About 50 people gathered in a Financial District alley last Thursday to watch startup employees walk a spray-painted orange runway in logo tees and branded sweatshirts. It was a party, and also a budget line item.
About 50 people gathered in a Financial District alley outside Corgi Cafe on June 25 to watch roughly 20 startup employees walk a spray-painted orange asphalt runway in logo T-shirts and branded sweatshirts. The Founder Fashion Show — co-hosted by three local startups, organized by Corgi employee Laura Dang, 22 — ran about 10 minutes, per the SF Standard, which covered the event. One model wore a black fleece vest, no shirt, and flexed at the end. The crowd cheered over a tiny Bluetooth speaker.
The show was fizzy, but it was also a business decision. AI startups flush with capital are spending heavily to get noticed in the current boom: thousands on Highway 101 billboards, thousands more on social-media hype videos, and now, apparently, fashion events. "Like a walking billboard," Dang told the Standard. Elena Lenena, 34, CEO of Growee — an AI workflow automation startup — walked the runway in bedazzled fringe and stilettos and told the paper she has accidentally built a side hustle consulting for other founders on their merch game. "In San Francisco the bar is really kind of low by default," she said.

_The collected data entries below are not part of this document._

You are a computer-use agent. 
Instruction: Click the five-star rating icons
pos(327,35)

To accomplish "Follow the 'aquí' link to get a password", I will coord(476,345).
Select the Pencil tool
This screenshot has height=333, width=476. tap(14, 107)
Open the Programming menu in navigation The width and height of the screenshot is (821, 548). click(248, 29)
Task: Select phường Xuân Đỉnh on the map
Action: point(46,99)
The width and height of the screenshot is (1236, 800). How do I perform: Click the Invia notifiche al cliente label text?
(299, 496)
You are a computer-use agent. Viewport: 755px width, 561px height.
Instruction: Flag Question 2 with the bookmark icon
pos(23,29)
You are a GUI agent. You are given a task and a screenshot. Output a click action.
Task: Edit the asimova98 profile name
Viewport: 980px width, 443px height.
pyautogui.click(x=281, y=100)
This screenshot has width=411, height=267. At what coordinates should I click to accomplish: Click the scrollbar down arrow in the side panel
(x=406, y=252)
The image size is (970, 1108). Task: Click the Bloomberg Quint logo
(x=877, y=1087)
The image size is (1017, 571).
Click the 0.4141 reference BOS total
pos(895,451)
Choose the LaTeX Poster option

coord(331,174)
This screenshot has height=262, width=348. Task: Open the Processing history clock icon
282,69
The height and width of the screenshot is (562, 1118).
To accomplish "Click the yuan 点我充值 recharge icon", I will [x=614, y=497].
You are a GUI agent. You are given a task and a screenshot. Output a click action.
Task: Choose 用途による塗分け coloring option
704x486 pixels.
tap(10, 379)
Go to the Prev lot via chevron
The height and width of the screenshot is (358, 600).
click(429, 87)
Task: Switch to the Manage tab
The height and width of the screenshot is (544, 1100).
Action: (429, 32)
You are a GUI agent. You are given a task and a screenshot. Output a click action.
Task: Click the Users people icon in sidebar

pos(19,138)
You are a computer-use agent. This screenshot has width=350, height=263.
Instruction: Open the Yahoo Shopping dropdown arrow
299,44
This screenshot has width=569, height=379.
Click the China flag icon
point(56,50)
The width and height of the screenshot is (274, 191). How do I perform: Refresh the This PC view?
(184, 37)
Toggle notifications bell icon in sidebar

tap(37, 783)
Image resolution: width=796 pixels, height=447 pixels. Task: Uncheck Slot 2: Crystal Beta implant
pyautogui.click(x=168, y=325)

The impulse is as old as the Valley's boom cycle. SF's thrift stores are famously stocked with shirts from dead startups, each one a relic of a company that once believed hard enough in a logo to put it on cotton. Ryan McEntush, an investor at Andreessen Horowitz, posted on X the same week about a site he built to surface vintage corporate merch from Apple to Enron — an archaeology project from previous cycles.
Whether this particular batch of branded hoodies gets anywhere near the thrift rack, or just runs one alley show and calls it branding, is a question the next down round will answer.